Tra le 27 opere verdiane (o 29 se si includono Jerusalem e Aroldo, meri adattamenti di lavori precedenti) Simon Boccanegra può essere definita tra quelle “di tarda popolarità”. Verdi la amava moltissimo, tanto che lavorò al testo e alla partitura per circa 25 anni, dal 1856 al 1881, producendone tre edizioni. Solo la terza, anche grazie all’apporto di Arrigo Boito alla drammaturgia, ebbe un fugace successo. Sparì, però, dai repertori alla fine dell’Ottocento e i tentativi di Gino Marinuzzi (nonché – si dice – di Benito Mussolini in persona) di rilanciare l’opera nel 1934 ebbero scarso esito. Solo alla fine degli Anni Sessanta venne appropriatamente riproposta grazie alla testardaggine di Gianandrea Gavazzeni che la “impose” in vari teatri e ne fece due edizioni in studio. Nel 1971, grande ripresa alla Scala: Claudio Abbado ne propose una lettura densa di colori chiari e di volumi leggeri (impareggiabili le evocazioni marine) che in un allestimento indimenticabile di Strehler e Frigerio ha viaggiato il mondo (non solo tutti i maggiori teatri italiani ma anche Londra, Parigi, Mosca, Washington e Vienna) ed è disponibile in cd e in video.
Ora è sulla cresta dell’onda. Simon Boccanegra ha aperto il primo ottobre il Festival Verdi a Parma e il 9 ottobre ha inaugurato la stagione del Teatro Regio di Torino. In primavera 2014 si vedrà a Roma, diretta da Muti, e andrà in Giappone con in complessi del Teatro dell’Opera. In ottobre 2014, chiuderà, con Barenboim sul podio, la stagione della Scala – e gli anni di Lissner alla guida del teatro milanese.

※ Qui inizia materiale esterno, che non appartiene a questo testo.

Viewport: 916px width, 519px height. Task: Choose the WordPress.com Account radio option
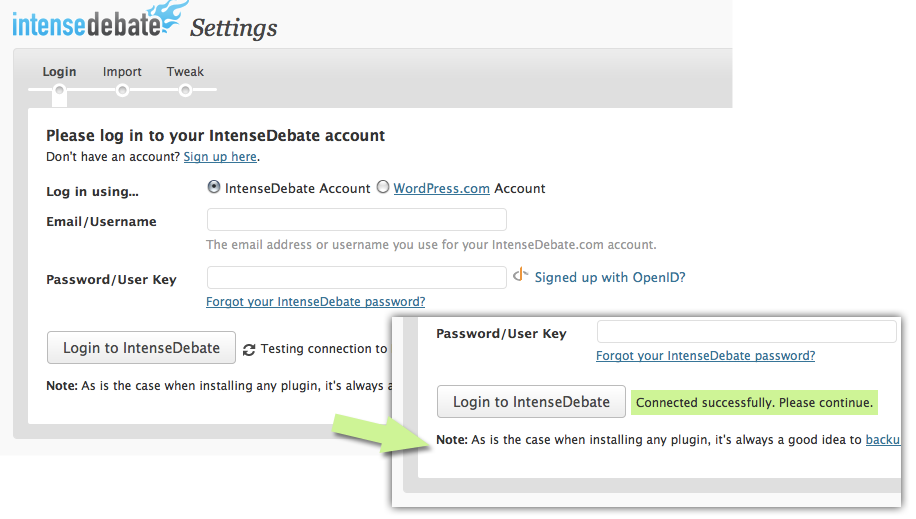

Su questa testata, le ragioni della “maledizione” di Simon Boccanegra sono state esaminate più volte, in particolare nel novembre 2012 in occasione del debutto, a 71 anni, di Riccardo Muti nella concertazione del lavoro al Teatro dell’Opera di Roma. Per chi vuole saperne di più, ho anche affrontato il tema in un breve saggio apparso sul fascicolo di giugno de La Nuova Antologia.
Nel commentare allestimenti recenti, occorre partire dal fatto che Boccanegra è un uomo (venticinquenne nel prologo, cinquantenne nei successivi tre atti) di mare: viene dal mare, dove ha eccelso nella sua professione di difensore delle coste tirreniche dai pirati arabi). E’ costretto ad entrare in politica, ma vuole tornare alle sue navi, almeno per morirvi. Senza questa chiave è difficile carpire il significato del testo e della partitura.
Al Teatro Regio di Parma, “Boccanegra” è stato presentato con un allestimento monumentale di Hugo De Ana, già visto una diecina di anni fa. Grandioso e imponente, gli manca però il mare – così essenziale al lavoro. Buono il cast vocale: Roberto Frontali, Carmela Remigio, Giacomo Prestia, Marco Caria e Diego Torre Sul podio della Filarmonica Arturo Toscanini e del Coro del Teatro Regio di Parma, l’emergente Jader Bignamini, bravo nelle tinte scure che richiede il lavoro ma con difficoltà a concertare le voci.
“Boccanegra” non è lavoro per giovani: lo ha riconosciuto una delle migliori bacchette italiane, Michele Mariotti (a 34 anni grande star internazionale), quando debuttò a 27 anni proprio con “Boccanegra” al Teatro Comunale di Bologna.
Molto differente il Simon Boccanegra di Verdi che ha inaugurato la stagione 2013-2014 del Regio di Torino il 9 ottobre. E’ in scena a Torino sino al 23 ottobre. Il Regio è un teatro ben gestito ed attento a non sforare i budget, presenta pochi nuovi allestimenti, molte co-produzioni e titoli per lo più tradizionali. E’ stata un’ottima idea quella di riproporre l’allestimento firmato da Sylvano Bussotti nel 1979; vistosi all’epoca, anche in altri teatri, pareva sparito dalla metà degli Anni Ottanta. Pone il Medio Evo genovese in grandiose e luminose scene su tulle e bellissimi costumi; uno stile analogo a quello utilizzato per mettere in scena il Medio Evo nelle tragedie di Gabriele D’Annunzio. Soprattutto, meglio di produzioni più recenti, afferra il carattere “marino” dell’opera . In tal senso appare l’unica vera sfida a quello del 1971 di Strehler e Frigerio alla Scala. La concertazione di Gianandrea Noseda riflette il carattere “marinaro” del lavoro: le onde del Tirreno sembrano far da contrappunto alla tragedia dei protagonisti; molto curati gli “a solo” di strumentisti o loro gruppi in momenti quasi cameristici. Il 9 ottobre, il punto debole sono state le voci: imponente il Boccanegra di Ambrogio Maestri (con poca cura, però, alle mezze voci), efficace il Fiesco di Michele Pertusi (che ha scansato i registri più gravi), probabilmente in serata poco fausta il Paolo di Alberto Mastromarino, Maria José Siri, e in difficoltà nell’avvio della cavatina “Come in quest’aura bruna”. Infine, nell’impervia aria “Cielo, pietoso”, Roberto De Biasio è stato aiutato da Noseda che ha abbassato la sonorità dell’orchestra. Grande successo, però, attribuito allo spettacolo dal pubblico delle prime. Mi auguro che nelle repliche vengano fatte correzioni di tiro.